The three Braves were all excited to meet their new coach.

“As a team, we’ve been waiting on this for a long time,” Tolbert said. “We’re getting someone with a lot of experience at the highest level. He’s been on the big stage. I think what we can provide for him is a pretty strong defense. It’s the core strength of our team. Our offense, however, was a little discombobulated this spring and that’s something he’s going to have to address.”

Vicksburg Mayor Paul Winfield, one of the search committee members, helped steer Hopson toward Alcorn.

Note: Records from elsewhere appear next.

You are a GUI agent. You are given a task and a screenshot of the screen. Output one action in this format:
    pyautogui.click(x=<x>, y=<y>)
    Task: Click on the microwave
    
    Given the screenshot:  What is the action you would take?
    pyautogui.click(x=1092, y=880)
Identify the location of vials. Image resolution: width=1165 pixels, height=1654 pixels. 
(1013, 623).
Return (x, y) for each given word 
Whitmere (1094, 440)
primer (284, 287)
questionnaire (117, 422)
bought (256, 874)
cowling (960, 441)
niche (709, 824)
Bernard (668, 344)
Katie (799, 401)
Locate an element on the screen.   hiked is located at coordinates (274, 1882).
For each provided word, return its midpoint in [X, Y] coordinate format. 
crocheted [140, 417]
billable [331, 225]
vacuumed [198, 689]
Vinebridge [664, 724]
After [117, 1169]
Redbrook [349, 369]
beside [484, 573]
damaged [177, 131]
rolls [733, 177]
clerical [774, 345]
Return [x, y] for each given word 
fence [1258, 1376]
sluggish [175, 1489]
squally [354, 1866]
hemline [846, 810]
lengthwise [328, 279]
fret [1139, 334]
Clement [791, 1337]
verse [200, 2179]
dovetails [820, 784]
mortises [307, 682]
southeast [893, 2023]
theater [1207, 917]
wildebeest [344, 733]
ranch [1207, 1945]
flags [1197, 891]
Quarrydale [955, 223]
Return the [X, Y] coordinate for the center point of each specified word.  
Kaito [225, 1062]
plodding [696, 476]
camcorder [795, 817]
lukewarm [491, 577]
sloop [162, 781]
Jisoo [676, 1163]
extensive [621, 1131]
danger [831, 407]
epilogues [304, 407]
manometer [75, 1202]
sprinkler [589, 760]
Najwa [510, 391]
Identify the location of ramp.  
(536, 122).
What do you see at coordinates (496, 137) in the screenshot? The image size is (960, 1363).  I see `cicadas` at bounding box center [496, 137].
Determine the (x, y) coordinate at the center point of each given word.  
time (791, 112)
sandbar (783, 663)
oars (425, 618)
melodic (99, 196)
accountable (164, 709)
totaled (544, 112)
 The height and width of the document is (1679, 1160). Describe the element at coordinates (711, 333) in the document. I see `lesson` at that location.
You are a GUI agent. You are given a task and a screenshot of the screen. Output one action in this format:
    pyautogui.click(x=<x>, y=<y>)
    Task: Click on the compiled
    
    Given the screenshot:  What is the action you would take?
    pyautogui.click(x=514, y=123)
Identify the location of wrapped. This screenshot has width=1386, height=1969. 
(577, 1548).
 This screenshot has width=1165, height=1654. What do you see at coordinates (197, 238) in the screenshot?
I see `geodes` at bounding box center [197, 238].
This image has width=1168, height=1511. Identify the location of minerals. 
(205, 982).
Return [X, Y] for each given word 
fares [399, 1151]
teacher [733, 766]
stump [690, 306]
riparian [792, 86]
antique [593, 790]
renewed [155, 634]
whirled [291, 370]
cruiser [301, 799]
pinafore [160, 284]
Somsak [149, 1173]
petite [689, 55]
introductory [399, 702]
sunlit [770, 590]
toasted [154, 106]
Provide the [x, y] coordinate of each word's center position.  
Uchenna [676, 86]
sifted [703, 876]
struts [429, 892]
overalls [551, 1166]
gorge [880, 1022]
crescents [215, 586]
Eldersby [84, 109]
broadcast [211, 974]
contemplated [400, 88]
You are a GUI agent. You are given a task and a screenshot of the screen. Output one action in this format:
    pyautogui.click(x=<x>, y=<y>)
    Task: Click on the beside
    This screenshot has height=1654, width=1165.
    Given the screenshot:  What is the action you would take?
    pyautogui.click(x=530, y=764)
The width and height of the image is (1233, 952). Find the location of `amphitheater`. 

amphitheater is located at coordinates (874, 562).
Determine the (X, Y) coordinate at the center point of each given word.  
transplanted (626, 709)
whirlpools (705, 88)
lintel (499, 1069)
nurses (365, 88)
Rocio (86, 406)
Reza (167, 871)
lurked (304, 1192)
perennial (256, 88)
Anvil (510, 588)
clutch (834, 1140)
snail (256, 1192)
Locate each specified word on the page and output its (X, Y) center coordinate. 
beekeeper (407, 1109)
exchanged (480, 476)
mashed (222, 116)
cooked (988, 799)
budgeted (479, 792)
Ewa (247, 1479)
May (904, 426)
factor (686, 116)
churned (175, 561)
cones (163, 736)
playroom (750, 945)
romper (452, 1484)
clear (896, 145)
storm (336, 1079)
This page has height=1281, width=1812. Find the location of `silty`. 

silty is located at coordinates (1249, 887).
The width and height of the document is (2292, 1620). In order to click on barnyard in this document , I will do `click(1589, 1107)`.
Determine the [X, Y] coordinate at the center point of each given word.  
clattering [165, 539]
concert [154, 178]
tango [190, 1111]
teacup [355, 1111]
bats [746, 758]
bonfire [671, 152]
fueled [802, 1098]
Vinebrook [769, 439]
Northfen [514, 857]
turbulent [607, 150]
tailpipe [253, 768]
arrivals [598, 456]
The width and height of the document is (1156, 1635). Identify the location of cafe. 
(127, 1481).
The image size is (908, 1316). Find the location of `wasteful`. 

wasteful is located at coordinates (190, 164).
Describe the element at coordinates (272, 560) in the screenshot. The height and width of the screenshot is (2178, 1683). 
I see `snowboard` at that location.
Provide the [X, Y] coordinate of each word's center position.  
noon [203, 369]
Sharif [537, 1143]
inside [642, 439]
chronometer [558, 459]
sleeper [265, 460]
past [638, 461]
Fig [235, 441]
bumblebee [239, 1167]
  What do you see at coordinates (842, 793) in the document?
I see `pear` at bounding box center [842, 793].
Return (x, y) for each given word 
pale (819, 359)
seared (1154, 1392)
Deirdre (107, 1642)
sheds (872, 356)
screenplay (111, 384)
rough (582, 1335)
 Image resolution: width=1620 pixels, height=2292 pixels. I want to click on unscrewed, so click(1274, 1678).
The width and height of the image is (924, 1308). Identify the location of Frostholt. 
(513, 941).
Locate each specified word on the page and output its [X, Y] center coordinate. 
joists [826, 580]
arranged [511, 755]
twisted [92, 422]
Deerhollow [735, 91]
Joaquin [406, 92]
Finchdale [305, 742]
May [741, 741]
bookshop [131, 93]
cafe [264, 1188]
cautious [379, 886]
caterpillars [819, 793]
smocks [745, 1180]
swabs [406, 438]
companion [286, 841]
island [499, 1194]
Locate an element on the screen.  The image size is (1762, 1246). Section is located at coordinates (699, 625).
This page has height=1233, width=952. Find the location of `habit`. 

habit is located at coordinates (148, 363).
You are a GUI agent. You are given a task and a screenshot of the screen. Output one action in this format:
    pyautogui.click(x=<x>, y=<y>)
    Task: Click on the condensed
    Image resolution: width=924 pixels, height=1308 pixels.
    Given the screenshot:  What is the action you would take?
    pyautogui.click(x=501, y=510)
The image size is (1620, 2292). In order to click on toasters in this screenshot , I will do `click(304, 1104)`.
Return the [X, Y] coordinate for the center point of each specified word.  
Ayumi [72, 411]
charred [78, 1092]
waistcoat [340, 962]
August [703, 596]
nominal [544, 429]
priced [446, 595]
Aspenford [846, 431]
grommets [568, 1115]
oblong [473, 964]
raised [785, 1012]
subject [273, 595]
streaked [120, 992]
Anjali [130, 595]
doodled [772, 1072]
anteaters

“I’m very happy for Jay and for Alcorn State University,” Winfield said. “This is going to create such positive synergy between Vicksburg and the university. Not only has Alcorn State found the best qualified coach, they have also begun to raise the level of its prominence.”

Brown agreed.

“When you have people like Fred Smith, the CEO of Federal Express, Steve Spurrier and Jeff Bower give you recommendations on Jay, I knew I had something special,” Brown said. “Then when I researched and saw where we were at the bottom of the SWAC in terms of coaching budgets and just a hair above Mississippi Valley State I knew something had to change.”

The other three finalists for the job were interim head coach Todd McDaniel, who directed Alcorn’s spring drills; Northern Colorado offensive coordinator Michael Armour; and former Kentucky State coach Fredrick Farrier.

It has not been announced if McDaniel will stay at Alcorn.

Among other members of the SWAC are Southern University, Grambling University and Alabama A&M.

Hopson’s parents are Dr. Briggs Hopson Jr., the longtime director of medical care at River Region Medical Center, and Pat Hopson, who along with her husband directed the Miss Mississippi Pageant for more than 35 years until 2009. His brother is state Sen. Briggs Hopson III, also of Vicksburg.